Did you actually read that abstract you linked to?
Or are you under the impression that eye movement control has nothing to do with visual attention? :rolleyes:
His twin is fraternal (rather than identical) and appears in nearly all metrics to be a completly different person in likes, abilities, and tale3nts. But the things you are saying ring true to me. The impression I got when he’d bring home additional reading material was that he was remembering what he’d read earlier, not actually reading the material. This looks like a good starting point to tackle.
Njtt I’d caution against derailing the conversation on semantics. The question here is how genuine and fact-based the boy’s Optomitrist is. There are three components to vision, sure. But what HASN’T been demonstrated is: Is Visual therapy, as it’s been presented here, doing anything differently than other literacy training that’s well established (other than, you know, charging out the wazoo for it).
First of all, you do not get to caution me on anything.
Secondly, I find it highly offensive to be accused of “derailing the conversation on semantics.” Where the hell am I “derailing” anything? Both my posts are directly concerned with the likely value of treatment regimens of the sort you are concerned with. The only remotely “semantic” point I made was in defending myself against DSeid’s arrogant and conceptually confused dismissal of the substantive scientific point I made earlier. I thought you, and others, might have some interest in the science of the matter and the general theoretical basis for thinking treatments of this general sort might actually be of some value. Maybe it went over your head. Sorry for trying to be helpful.
Also, I have no idea what “three components to vision” has to do with anything. I did not say anything like that. I don’t even know what it means.
1 What the eyes can see
2 What the eyes do together
3 How the brain interprets the information presented from 1 and 2.

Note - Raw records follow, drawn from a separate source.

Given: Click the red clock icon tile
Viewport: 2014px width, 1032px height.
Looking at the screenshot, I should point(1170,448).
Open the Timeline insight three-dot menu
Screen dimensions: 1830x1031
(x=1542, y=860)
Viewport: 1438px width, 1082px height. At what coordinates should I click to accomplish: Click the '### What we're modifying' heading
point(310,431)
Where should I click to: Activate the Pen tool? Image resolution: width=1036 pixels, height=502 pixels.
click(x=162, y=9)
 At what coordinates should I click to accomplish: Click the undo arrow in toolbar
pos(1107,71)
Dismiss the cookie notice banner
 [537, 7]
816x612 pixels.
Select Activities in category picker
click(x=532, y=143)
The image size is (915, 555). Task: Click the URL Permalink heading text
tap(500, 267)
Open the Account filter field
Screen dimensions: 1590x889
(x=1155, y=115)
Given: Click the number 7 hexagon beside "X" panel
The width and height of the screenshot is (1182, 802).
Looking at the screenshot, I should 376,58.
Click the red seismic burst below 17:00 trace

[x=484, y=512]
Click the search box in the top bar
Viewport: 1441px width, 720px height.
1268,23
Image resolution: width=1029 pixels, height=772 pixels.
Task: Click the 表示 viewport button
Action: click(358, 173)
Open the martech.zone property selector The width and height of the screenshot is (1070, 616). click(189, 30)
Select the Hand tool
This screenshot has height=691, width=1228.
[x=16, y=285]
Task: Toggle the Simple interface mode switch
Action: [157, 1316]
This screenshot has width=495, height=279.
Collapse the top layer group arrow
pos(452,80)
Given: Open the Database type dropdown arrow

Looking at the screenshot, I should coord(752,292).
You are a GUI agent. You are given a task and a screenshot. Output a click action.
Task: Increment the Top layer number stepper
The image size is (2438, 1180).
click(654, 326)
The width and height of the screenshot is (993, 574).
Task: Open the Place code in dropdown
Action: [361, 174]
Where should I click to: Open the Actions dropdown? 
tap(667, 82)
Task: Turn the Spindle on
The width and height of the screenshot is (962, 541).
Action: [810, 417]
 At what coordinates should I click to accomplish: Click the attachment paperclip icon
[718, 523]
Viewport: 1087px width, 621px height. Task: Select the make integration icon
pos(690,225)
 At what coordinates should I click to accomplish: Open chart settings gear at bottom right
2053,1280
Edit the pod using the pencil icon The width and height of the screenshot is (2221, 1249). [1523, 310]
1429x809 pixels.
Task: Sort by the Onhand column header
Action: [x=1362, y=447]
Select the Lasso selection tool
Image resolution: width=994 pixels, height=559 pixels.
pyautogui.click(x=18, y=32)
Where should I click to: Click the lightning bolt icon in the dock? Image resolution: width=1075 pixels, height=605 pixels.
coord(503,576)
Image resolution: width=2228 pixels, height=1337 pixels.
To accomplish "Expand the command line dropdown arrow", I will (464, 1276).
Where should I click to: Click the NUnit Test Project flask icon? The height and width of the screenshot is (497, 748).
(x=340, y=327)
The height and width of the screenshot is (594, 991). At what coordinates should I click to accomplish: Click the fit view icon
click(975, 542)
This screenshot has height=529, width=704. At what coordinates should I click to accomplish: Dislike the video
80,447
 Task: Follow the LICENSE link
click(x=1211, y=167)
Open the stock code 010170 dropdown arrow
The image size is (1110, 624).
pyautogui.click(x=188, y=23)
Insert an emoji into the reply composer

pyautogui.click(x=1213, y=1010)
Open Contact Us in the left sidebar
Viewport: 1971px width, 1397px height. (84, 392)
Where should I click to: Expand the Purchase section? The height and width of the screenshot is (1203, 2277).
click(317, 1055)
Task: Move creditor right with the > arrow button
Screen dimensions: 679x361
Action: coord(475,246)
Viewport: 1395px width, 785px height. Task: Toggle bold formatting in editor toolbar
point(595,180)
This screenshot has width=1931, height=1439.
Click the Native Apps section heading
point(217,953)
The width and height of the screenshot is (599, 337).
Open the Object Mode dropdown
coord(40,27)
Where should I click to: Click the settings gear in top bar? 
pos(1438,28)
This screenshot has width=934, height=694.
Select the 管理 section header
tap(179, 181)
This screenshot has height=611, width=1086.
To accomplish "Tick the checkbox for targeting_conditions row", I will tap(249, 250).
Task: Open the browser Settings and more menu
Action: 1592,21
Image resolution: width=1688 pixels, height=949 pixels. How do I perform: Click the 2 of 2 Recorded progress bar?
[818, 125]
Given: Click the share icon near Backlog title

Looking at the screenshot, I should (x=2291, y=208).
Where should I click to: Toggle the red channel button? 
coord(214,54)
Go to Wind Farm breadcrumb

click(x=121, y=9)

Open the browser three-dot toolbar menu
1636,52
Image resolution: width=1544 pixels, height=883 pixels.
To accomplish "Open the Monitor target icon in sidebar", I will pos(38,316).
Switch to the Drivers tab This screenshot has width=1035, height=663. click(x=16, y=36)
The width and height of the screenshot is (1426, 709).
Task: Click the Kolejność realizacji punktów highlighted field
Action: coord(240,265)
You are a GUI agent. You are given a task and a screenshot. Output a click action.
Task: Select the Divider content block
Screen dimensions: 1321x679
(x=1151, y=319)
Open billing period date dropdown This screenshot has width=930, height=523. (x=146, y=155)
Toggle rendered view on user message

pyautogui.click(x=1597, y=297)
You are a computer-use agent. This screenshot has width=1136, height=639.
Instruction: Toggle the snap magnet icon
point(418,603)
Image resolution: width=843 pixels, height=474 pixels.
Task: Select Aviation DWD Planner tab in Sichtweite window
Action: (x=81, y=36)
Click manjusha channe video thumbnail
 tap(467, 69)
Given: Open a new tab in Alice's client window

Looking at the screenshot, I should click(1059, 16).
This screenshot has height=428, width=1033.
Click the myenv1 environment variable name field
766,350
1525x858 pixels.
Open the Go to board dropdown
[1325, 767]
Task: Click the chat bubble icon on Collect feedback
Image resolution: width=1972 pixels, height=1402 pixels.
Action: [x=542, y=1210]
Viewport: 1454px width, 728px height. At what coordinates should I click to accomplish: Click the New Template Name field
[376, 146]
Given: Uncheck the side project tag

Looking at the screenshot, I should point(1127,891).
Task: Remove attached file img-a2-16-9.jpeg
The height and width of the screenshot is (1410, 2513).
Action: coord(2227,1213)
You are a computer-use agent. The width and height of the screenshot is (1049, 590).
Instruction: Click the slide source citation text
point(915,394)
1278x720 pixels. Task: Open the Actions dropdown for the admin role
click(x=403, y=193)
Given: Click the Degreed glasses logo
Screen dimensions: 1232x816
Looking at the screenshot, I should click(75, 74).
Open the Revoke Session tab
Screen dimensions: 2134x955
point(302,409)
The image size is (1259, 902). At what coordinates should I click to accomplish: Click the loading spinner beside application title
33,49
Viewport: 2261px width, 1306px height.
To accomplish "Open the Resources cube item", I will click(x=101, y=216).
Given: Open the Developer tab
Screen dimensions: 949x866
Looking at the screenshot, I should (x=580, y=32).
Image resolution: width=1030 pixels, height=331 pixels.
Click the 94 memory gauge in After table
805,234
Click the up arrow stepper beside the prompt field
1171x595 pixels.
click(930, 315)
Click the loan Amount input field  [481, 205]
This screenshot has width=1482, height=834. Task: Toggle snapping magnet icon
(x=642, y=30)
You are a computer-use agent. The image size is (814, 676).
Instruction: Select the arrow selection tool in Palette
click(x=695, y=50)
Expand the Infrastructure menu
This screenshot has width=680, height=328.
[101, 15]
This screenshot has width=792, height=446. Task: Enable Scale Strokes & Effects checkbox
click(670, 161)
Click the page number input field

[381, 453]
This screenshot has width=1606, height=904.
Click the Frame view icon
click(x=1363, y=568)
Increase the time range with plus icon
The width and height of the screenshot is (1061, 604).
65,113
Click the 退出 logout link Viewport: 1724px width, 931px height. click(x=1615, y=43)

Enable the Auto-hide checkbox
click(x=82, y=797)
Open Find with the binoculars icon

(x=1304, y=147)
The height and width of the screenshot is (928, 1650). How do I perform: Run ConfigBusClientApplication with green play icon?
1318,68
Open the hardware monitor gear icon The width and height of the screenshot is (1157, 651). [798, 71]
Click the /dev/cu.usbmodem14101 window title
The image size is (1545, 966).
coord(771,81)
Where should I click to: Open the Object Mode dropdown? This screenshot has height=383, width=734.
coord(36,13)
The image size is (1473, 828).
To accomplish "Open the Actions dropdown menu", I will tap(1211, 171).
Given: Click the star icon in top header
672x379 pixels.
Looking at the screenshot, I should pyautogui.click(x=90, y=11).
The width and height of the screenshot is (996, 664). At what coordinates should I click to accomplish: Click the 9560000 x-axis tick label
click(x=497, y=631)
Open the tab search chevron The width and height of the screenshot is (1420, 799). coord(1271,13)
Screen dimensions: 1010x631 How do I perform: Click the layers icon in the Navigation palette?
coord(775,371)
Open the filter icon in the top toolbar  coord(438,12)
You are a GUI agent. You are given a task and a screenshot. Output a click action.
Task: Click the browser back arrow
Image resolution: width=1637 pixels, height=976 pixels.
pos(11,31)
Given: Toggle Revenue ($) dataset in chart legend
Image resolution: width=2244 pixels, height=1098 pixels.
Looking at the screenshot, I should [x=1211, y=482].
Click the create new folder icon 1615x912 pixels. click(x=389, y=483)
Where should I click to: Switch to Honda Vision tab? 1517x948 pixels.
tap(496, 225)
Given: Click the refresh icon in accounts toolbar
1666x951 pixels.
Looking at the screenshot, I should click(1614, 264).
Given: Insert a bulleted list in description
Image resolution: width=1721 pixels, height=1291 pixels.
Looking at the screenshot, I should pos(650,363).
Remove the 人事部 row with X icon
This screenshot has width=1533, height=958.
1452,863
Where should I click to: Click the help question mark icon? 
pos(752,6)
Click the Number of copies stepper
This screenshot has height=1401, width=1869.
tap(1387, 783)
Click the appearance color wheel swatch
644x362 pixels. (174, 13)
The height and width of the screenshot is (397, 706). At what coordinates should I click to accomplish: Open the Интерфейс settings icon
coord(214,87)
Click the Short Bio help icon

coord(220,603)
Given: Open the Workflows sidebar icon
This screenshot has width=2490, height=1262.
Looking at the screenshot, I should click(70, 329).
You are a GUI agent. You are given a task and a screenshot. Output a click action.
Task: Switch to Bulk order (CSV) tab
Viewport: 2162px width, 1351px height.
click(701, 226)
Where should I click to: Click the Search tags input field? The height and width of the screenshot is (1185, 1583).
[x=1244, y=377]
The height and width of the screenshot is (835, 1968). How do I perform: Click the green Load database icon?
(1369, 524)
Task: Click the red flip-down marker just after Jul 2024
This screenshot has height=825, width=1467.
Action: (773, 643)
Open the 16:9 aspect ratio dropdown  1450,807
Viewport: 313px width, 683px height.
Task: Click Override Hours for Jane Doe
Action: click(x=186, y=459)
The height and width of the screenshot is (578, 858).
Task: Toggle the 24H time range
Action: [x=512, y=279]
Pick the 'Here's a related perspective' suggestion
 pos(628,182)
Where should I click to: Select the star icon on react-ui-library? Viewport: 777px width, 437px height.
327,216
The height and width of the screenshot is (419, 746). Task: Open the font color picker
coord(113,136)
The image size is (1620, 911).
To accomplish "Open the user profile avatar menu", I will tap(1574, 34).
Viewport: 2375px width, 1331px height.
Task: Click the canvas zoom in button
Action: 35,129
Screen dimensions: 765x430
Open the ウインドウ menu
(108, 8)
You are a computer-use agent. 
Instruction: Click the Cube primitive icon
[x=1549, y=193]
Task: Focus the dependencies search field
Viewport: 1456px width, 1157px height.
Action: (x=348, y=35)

Stated that way, the dividing line between what’s neurocognitive and what isn’t, is irrelevant. All three parts are necessary, and a shortfall in any of them leads to literacy issues.
This thread is dealing with my son and wether or not he’s receiving a case of snake oil. Both you and DSeid appear to be in agreement in that. I suggest that you separate what is being said, with the idea that disagreement=personal attack. You’re both on the same page, it’s the punctuation you’re disagreeing on.
I don’t know where you get that from, but I do not think it is a scientifically useful way of conceiving of vision. Indeed, it is positively misleading. What the eyes do, and what they can see, is inextricably intertwined with the visual functions of the brain that controls them.
I agree, it is irrelevant. But it was DSeid who brought up the issue of what counts as neurocognitive, on the grounds that only what is neurocognitive is relevant to reading ability, and that the processes I was talking about (eye movement control) are not neurocognitive. I say he is wrong on both counts. Eye movement control is neurocognitive and it is relevant to reading development.
DSeid and I are pretty clearly not in agreement. He(?) appears to be completely convinced that it is snake oil. I think there is a chance that it might not be.
It is you who have made this personal, mate. I was, at worst, very mildly snarky in the way I pointed out the fallacy underlying DSeid’s dismissal of my original point. You, on the other hand, outright accused me, quite baselessly, of derailing the thread.
I guess it is derailed now, but that is your doing.